Кордон

Он тебе наобещал звезд с небес, и счастья малость.
Жизнь проблем насущных без, вот и все - семья распалась.

Всю весну и лето пью, спирт черпая из заначки,
Дыры женскому тряпью вырезая от горячки.

От делириума тременс, или как там, слышь, наука?
Я плетусь разбитым трактом, заедая пиво луком.

Ведь едва последний лист с веткой голой распростился,
Бел в сиропе и пушист, я вчера остановился.

Я вхожу, как в божий храм в лес, чьи арочные своды
Из души выносят хлам, накопившийся за годы.

Что - то шепчет горячо старый бор, не так, как летом.
Опустился на плечо лист кленовый эполетом.

Тупо в городе зачах. На кордон прусь к деду Глебу.
В заповедных кедрачах, с кем делил горбушку хлеба,

С кем ходил на кабана, и окучивал обходы,
Белку бил на оба - на, и в овсах встречал восходы.

Дед не прост, ох как не прост - лесником полтинник пашет.
Двое хасок в полный рост, и отрада - внучка Маша.

...У столба, седой лесник, в дело вкладывая душу,
Будто рыночный мясник секача пластает тушу.

А по - обочь голова со слюнявой, мокрой пастью.
Не идут никак слова, только вымучилось -"Здрасьте..."

Старый сумрачно кивнул, поздоровавшись со мною.
"- Что ж ты, паря, обманул? Я же ждал тебя весною.

Хвост к хвосту, как саранчи, было вальдшнепов на тяге."
"- Ладно,хватит, не ворчи, у меня с женой напряги."

Глеб рукой махнул в сердцах ( знал, что веснами мне худо ),
И сказал : " - Возьми в сенцах,принеси под ливер блюдо.

Табаку прихвать в столе,и еще скажи Машутке,
Хватит ешкаться в земле,взвар пора давать малютке."

Видно старый зачудил по своей лесной привычке -
Иль косулю отходил, или раненую птичку.

Я затерся на крыльцо по крутым ступенькам.
Маша прятала лицо, и глядела мельком.

Этот милый, синий взгляд - как бальзам на раны.
Как же,право, я ей рад, как она желанна.

Убежал, оставив здесь,пьяная скотина,
От стыда я в пятнах весь, как у далматина.

Вот он твой момент, лови!
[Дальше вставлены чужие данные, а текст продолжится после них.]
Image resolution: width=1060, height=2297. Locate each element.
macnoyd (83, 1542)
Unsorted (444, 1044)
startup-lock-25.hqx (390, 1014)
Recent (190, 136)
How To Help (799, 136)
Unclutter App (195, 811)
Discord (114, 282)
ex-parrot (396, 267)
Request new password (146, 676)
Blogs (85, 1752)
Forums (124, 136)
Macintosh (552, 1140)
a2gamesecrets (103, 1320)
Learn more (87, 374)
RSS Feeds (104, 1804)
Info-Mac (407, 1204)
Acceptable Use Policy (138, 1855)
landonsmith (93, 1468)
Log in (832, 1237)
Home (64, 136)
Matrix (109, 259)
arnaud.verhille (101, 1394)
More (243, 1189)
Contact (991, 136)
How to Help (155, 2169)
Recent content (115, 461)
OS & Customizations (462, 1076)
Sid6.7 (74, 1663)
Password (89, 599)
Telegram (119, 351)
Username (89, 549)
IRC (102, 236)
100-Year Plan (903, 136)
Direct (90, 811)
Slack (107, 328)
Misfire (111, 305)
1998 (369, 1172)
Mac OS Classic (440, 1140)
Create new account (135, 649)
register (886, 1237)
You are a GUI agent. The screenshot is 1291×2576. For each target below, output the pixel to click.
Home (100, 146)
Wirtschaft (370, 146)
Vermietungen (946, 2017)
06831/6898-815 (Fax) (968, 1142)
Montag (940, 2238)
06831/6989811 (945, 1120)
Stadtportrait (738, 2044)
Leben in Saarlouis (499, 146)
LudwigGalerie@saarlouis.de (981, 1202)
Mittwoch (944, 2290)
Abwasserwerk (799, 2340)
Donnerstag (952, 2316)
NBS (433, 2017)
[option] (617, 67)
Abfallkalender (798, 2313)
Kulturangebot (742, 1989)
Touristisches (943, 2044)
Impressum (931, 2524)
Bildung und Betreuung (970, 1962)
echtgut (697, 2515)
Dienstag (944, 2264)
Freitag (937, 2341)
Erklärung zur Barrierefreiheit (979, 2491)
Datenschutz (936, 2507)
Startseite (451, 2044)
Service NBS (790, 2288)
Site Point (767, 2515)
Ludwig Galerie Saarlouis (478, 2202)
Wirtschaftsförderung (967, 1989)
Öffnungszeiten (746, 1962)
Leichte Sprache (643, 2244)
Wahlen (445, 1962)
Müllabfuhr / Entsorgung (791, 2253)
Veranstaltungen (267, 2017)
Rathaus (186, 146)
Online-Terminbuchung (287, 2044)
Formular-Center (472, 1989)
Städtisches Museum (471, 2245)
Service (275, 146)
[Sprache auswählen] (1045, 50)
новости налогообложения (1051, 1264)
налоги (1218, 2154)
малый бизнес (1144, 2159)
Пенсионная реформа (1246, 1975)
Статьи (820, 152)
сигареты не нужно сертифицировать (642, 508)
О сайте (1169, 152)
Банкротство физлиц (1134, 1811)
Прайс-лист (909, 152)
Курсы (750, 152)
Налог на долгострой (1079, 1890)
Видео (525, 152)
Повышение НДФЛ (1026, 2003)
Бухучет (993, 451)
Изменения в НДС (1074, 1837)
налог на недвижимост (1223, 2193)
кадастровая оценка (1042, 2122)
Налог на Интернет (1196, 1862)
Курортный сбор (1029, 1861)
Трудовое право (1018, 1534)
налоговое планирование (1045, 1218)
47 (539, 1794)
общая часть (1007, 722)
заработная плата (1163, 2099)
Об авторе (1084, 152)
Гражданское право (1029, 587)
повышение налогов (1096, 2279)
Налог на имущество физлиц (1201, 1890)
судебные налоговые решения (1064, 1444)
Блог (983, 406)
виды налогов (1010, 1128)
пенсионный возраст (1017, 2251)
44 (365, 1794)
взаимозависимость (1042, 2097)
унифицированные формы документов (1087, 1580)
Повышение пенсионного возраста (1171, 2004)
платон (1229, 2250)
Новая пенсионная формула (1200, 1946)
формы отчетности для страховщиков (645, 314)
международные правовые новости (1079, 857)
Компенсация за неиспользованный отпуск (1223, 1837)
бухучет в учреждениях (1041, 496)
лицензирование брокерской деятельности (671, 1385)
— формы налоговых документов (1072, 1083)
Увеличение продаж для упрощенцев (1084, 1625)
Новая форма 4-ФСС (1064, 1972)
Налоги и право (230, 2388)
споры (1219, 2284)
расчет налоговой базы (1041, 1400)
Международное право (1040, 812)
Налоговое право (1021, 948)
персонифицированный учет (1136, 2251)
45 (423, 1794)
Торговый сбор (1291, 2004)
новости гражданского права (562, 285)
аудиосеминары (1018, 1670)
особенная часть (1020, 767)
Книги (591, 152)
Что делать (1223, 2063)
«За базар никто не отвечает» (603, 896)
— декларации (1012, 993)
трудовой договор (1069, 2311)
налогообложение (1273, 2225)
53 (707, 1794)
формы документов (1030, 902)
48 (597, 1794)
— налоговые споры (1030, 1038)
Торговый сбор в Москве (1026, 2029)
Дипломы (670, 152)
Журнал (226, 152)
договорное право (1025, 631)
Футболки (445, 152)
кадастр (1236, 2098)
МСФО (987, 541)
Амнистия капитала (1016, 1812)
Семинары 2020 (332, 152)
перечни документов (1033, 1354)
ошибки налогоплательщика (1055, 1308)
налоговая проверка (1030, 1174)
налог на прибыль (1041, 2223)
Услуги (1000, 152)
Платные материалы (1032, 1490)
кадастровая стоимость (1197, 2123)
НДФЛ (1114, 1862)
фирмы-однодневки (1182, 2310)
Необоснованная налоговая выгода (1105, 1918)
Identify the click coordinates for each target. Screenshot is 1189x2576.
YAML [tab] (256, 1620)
Ну а это значит,
Оставайся и живи, зря что ль Машка плачет?

Мне ясна причина слез, синему уроду -
Все по - взрослому, всерьез.Я отец, по - ходу.

Мы стоим, а хаски, гад, хитро, в пол - прищура,
Зырканул - он тоже рад, и зевнул - вот дура...

Лег, устало уронив голову на лапы.
Мол, приехал - значит жив, мы же двое папы.

Вон, кругами по двору, как лохматый мячик,
Скачет твой - Байкал в миру, и заначку прячет.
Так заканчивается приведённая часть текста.